(Records for the exercise begins)
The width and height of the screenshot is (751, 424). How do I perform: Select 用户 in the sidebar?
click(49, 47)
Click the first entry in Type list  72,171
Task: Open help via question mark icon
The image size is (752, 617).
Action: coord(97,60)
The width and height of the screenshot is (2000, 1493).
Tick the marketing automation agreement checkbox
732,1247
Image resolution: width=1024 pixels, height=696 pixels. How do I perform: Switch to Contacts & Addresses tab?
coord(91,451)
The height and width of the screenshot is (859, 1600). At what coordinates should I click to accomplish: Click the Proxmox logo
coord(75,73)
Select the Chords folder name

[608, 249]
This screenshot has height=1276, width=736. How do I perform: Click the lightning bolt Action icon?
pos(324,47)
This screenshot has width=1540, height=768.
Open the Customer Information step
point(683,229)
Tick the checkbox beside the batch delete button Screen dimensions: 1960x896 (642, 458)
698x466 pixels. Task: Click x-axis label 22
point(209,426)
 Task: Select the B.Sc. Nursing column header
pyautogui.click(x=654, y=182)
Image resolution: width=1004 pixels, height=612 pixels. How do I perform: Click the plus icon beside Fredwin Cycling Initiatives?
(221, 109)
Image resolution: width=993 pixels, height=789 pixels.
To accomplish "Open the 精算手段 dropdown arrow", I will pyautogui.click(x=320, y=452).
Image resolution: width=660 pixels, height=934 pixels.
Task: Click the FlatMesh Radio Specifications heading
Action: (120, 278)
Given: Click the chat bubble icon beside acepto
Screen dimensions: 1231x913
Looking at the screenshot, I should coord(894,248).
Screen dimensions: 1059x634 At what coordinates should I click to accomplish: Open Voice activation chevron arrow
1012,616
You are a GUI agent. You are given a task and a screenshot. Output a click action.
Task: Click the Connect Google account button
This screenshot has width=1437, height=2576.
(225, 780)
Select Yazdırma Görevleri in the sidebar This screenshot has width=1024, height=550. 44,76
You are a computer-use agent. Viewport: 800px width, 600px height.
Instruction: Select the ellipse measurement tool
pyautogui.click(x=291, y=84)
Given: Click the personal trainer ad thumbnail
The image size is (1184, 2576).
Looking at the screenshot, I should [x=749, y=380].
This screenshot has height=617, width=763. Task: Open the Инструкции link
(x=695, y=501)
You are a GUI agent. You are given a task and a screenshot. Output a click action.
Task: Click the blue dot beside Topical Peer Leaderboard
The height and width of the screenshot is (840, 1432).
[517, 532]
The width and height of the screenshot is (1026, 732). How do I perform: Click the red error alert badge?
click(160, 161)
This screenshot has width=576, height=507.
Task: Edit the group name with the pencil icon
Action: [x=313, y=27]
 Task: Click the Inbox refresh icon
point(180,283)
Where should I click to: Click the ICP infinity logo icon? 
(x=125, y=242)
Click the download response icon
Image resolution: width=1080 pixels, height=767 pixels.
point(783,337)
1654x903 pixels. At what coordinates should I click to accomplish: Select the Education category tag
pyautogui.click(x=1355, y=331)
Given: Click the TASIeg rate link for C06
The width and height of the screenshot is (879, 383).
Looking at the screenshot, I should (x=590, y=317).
(Records for the exercise ends)
• Exercise directions
Using the material above, quote the first line and each line after it, stopping at and including the line that holds "Image resolution: width=993".

• Task response
The width and height of the screenshot is (751, 424). How do I perform: Select 用户 in the sidebar?
click(49, 47)
Click the first entry in Type list  72,171
Task: Open help via question mark icon
The image size is (752, 617).
Action: coord(97,60)
The width and height of the screenshot is (2000, 1493).
Tick the marketing automation agreement checkbox
732,1247
Image resolution: width=1024 pixels, height=696 pixels. How do I perform: Switch to Contacts & Addresses tab?
coord(91,451)
The height and width of the screenshot is (859, 1600). At what coordinates should I click to accomplish: Click the Proxmox logo
coord(75,73)
Select the Chords folder name

[608, 249]
This screenshot has height=1276, width=736. How do I perform: Click the lightning bolt Action icon?
pos(324,47)
This screenshot has width=1540, height=768.
Open the Customer Information step
point(683,229)
Tick the checkbox beside the batch delete button Screen dimensions: 1960x896 (642, 458)
698x466 pixels. Task: Click x-axis label 22
point(209,426)
 Task: Select the B.Sc. Nursing column header
pyautogui.click(x=654, y=182)
Image resolution: width=1004 pixels, height=612 pixels. How do I perform: Click the plus icon beside Fredwin Cycling Initiatives?
(221, 109)
Image resolution: width=993 pixels, height=789 pixels.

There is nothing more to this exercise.